#### Provided entries ####

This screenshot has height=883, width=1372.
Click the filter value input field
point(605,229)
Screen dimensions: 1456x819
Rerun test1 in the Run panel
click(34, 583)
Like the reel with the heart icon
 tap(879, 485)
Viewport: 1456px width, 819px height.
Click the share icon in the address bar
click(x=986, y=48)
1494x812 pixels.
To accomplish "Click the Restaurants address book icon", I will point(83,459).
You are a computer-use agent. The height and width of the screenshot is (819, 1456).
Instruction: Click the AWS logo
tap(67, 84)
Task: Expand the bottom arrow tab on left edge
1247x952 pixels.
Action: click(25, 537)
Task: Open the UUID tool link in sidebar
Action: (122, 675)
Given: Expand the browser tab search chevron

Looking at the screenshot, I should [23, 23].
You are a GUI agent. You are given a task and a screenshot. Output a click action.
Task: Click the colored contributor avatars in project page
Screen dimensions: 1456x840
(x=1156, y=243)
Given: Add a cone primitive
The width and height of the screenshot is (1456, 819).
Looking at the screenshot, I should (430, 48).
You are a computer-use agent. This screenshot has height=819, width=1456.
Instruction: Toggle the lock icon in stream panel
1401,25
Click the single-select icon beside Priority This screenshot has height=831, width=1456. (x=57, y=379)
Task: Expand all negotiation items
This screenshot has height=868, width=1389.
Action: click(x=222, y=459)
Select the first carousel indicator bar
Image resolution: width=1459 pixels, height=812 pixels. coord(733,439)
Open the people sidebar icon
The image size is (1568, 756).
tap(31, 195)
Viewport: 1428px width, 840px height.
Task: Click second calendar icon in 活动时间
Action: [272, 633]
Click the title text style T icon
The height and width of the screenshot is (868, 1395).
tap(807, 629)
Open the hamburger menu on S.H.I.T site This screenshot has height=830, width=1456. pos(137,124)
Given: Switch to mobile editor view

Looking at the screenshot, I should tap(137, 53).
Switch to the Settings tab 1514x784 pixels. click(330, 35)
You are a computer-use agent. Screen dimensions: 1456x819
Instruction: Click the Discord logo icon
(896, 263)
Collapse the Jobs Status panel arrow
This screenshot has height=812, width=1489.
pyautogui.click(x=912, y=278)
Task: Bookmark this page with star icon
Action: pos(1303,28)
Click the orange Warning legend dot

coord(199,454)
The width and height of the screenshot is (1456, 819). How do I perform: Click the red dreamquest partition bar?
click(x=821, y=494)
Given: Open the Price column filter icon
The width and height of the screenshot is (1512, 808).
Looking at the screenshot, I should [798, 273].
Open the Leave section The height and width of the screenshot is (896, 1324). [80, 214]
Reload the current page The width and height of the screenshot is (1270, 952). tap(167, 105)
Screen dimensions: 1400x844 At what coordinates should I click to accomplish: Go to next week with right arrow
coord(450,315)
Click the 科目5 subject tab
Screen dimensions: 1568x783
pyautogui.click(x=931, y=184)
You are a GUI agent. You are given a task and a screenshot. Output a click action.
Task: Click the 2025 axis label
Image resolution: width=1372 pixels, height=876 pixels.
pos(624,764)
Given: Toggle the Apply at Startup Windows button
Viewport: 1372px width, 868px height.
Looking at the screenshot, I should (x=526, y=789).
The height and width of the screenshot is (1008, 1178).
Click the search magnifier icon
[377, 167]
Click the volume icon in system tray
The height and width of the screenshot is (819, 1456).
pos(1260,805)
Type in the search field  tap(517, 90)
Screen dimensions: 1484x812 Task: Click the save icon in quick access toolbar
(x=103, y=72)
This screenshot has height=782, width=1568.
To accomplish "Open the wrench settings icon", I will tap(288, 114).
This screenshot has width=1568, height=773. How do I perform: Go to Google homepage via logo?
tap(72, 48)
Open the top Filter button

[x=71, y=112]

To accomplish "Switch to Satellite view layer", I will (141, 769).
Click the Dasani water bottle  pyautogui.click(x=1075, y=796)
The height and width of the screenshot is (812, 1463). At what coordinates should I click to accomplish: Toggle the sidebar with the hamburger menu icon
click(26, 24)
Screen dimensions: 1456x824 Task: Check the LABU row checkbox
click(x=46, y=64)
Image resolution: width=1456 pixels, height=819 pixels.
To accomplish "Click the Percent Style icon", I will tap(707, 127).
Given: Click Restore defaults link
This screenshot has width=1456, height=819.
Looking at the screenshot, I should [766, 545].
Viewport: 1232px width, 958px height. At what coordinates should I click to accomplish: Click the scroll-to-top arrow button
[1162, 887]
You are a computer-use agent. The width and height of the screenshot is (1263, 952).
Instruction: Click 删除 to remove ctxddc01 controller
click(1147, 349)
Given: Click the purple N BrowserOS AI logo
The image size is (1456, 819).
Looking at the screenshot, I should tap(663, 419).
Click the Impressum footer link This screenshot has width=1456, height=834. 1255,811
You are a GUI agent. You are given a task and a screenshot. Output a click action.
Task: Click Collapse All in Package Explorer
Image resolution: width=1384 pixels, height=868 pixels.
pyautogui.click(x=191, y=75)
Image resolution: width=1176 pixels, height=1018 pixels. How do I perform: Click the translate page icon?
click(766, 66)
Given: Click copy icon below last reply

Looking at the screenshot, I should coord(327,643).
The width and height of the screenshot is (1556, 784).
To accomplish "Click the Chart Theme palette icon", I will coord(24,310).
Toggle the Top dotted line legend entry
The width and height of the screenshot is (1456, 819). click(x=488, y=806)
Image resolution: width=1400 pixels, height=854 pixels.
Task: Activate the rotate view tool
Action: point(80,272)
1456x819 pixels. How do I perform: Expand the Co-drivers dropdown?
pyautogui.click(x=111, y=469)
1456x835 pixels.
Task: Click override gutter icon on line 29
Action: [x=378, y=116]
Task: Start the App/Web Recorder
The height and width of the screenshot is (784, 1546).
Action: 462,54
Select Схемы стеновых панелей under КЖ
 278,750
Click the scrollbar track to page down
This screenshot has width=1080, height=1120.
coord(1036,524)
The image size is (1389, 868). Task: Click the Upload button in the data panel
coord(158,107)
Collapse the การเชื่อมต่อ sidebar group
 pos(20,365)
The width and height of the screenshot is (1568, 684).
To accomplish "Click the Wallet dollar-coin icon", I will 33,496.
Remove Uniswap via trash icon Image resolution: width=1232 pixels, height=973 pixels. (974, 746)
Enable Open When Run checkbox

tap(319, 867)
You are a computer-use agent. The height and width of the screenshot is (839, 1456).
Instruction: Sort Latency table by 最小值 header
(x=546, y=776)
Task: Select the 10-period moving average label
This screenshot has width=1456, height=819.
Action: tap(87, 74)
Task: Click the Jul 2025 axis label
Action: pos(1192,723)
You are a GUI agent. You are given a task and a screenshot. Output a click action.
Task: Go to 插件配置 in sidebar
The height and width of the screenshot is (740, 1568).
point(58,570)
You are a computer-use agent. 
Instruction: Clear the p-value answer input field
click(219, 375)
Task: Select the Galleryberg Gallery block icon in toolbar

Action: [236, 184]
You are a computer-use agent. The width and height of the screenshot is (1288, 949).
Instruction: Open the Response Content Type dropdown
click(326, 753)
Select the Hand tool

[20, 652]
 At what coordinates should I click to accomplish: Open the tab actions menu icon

####

Exercise prompt - Retype each record. Keep every character as it is.

Response to this exercise -
This screenshot has height=883, width=1372.
Click the filter value input field
point(605,229)
Screen dimensions: 1456x819
Rerun test1 in the Run panel
click(34, 583)
Like the reel with the heart icon
 tap(879, 485)
Viewport: 1456px width, 819px height.
Click the share icon in the address bar
click(x=986, y=48)
1494x812 pixels.
To accomplish "Click the Restaurants address book icon", I will point(83,459).
You are a computer-use agent. The height and width of the screenshot is (819, 1456).
Instruction: Click the AWS logo
tap(67, 84)
Task: Expand the bottom arrow tab on left edge
1247x952 pixels.
Action: click(25, 537)
Task: Open the UUID tool link in sidebar
Action: (122, 675)
Given: Expand the browser tab search chevron

Looking at the screenshot, I should [23, 23].
You are a GUI agent. You are given a task and a screenshot. Output a click action.
Task: Click the colored contributor avatars in project page
Screen dimensions: 1456x840
(x=1156, y=243)
Given: Add a cone primitive
The width and height of the screenshot is (1456, 819).
Looking at the screenshot, I should (430, 48).
You are a computer-use agent. This screenshot has height=819, width=1456.
Instruction: Toggle the lock icon in stream panel
1401,25
Click the single-select icon beside Priority This screenshot has height=831, width=1456. (x=57, y=379)
Task: Expand all negotiation items
This screenshot has height=868, width=1389.
Action: click(x=222, y=459)
Select the first carousel indicator bar
Image resolution: width=1459 pixels, height=812 pixels. coord(733,439)
Open the people sidebar icon
The image size is (1568, 756).
tap(31, 195)
Viewport: 1428px width, 840px height.
Task: Click second calendar icon in 活动时间
Action: [272, 633]
Click the title text style T icon
The height and width of the screenshot is (868, 1395).
tap(807, 629)
Open the hamburger menu on S.H.I.T site This screenshot has height=830, width=1456. pos(137,124)
Given: Switch to mobile editor view

Looking at the screenshot, I should tap(137, 53).
Switch to the Settings tab 1514x784 pixels. click(330, 35)
You are a computer-use agent. Screen dimensions: 1456x819
Instruction: Click the Discord logo icon
(896, 263)
Collapse the Jobs Status panel arrow
This screenshot has height=812, width=1489.
pyautogui.click(x=912, y=278)
Task: Bookmark this page with star icon
Action: pos(1303,28)
Click the orange Warning legend dot

coord(199,454)
The width and height of the screenshot is (1456, 819). How do I perform: Click the red dreamquest partition bar?
click(x=821, y=494)
Given: Open the Price column filter icon
The width and height of the screenshot is (1512, 808).
Looking at the screenshot, I should [798, 273].
Open the Leave section The height and width of the screenshot is (896, 1324). [80, 214]
Reload the current page The width and height of the screenshot is (1270, 952). tap(167, 105)
Screen dimensions: 1400x844 At what coordinates should I click to accomplish: Go to next week with right arrow
coord(450,315)
Click the 科目5 subject tab
Screen dimensions: 1568x783
pyautogui.click(x=931, y=184)
You are a GUI agent. You are given a task and a screenshot. Output a click action.
Task: Click the 2025 axis label
Image resolution: width=1372 pixels, height=876 pixels.
pos(624,764)
Given: Toggle the Apply at Startup Windows button
Viewport: 1372px width, 868px height.
Looking at the screenshot, I should (x=526, y=789).
The height and width of the screenshot is (1008, 1178).
Click the search magnifier icon
[377, 167]
Click the volume icon in system tray
The height and width of the screenshot is (819, 1456).
pos(1260,805)
Type in the search field  tap(517, 90)
Screen dimensions: 1484x812 Task: Click the save icon in quick access toolbar
(x=103, y=72)
This screenshot has height=782, width=1568.
To accomplish "Open the wrench settings icon", I will tap(288, 114).
This screenshot has width=1568, height=773. How do I perform: Go to Google homepage via logo?
tap(72, 48)
Open the top Filter button

[x=71, y=112]

To accomplish "Switch to Satellite view layer", I will (141, 769).
Click the Dasani water bottle  pyautogui.click(x=1075, y=796)
The height and width of the screenshot is (812, 1463). At what coordinates should I click to accomplish: Toggle the sidebar with the hamburger menu icon
click(26, 24)
Screen dimensions: 1456x824 Task: Check the LABU row checkbox
click(x=46, y=64)
Image resolution: width=1456 pixels, height=819 pixels.
To accomplish "Click the Percent Style icon", I will tap(707, 127).
Given: Click Restore defaults link
This screenshot has width=1456, height=819.
Looking at the screenshot, I should [766, 545].
Viewport: 1232px width, 958px height. At what coordinates should I click to accomplish: Click the scroll-to-top arrow button
[1162, 887]
You are a computer-use agent. The width and height of the screenshot is (1263, 952).
Instruction: Click 删除 to remove ctxddc01 controller
click(1147, 349)
Given: Click the purple N BrowserOS AI logo
The image size is (1456, 819).
Looking at the screenshot, I should tap(663, 419).
Click the Impressum footer link This screenshot has width=1456, height=834. 1255,811
You are a GUI agent. You are given a task and a screenshot. Output a click action.
Task: Click Collapse All in Package Explorer
Image resolution: width=1384 pixels, height=868 pixels.
pyautogui.click(x=191, y=75)
Image resolution: width=1176 pixels, height=1018 pixels. How do I perform: Click the translate page icon?
click(766, 66)
Given: Click copy icon below last reply

Looking at the screenshot, I should coord(327,643).
The width and height of the screenshot is (1556, 784).
To accomplish "Click the Chart Theme palette icon", I will coord(24,310).
Toggle the Top dotted line legend entry
The width and height of the screenshot is (1456, 819). click(x=488, y=806)
Image resolution: width=1400 pixels, height=854 pixels.
Task: Activate the rotate view tool
Action: point(80,272)
1456x819 pixels. How do I perform: Expand the Co-drivers dropdown?
pyautogui.click(x=111, y=469)
1456x835 pixels.
Task: Click override gutter icon on line 29
Action: [x=378, y=116]
Task: Start the App/Web Recorder
The height and width of the screenshot is (784, 1546).
Action: 462,54
Select Схемы стеновых панелей under КЖ
 278,750
Click the scrollbar track to page down
This screenshot has width=1080, height=1120.
coord(1036,524)
The image size is (1389, 868). Task: Click the Upload button in the data panel
coord(158,107)
Collapse the การเชื่อมต่อ sidebar group
 pos(20,365)
The width and height of the screenshot is (1568, 684).
To accomplish "Click the Wallet dollar-coin icon", I will 33,496.
Remove Uniswap via trash icon Image resolution: width=1232 pixels, height=973 pixels. (974, 746)
Enable Open When Run checkbox

tap(319, 867)
You are a computer-use agent. The height and width of the screenshot is (839, 1456).
Instruction: Sort Latency table by 最小值 header
(x=546, y=776)
Task: Select the 10-period moving average label
This screenshot has width=1456, height=819.
Action: tap(87, 74)
Task: Click the Jul 2025 axis label
Action: pos(1192,723)
You are a GUI agent. You are given a task and a screenshot. Output a click action.
Task: Go to 插件配置 in sidebar
The height and width of the screenshot is (740, 1568).
point(58,570)
You are a computer-use agent. 
Instruction: Clear the p-value answer input field
click(219, 375)
Task: Select the Galleryberg Gallery block icon in toolbar

Action: [236, 184]
You are a computer-use agent. The width and height of the screenshot is (1288, 949).
Instruction: Open the Response Content Type dropdown
click(326, 753)
Select the Hand tool

[20, 652]
 At what coordinates should I click to accomplish: Open the tab actions menu icon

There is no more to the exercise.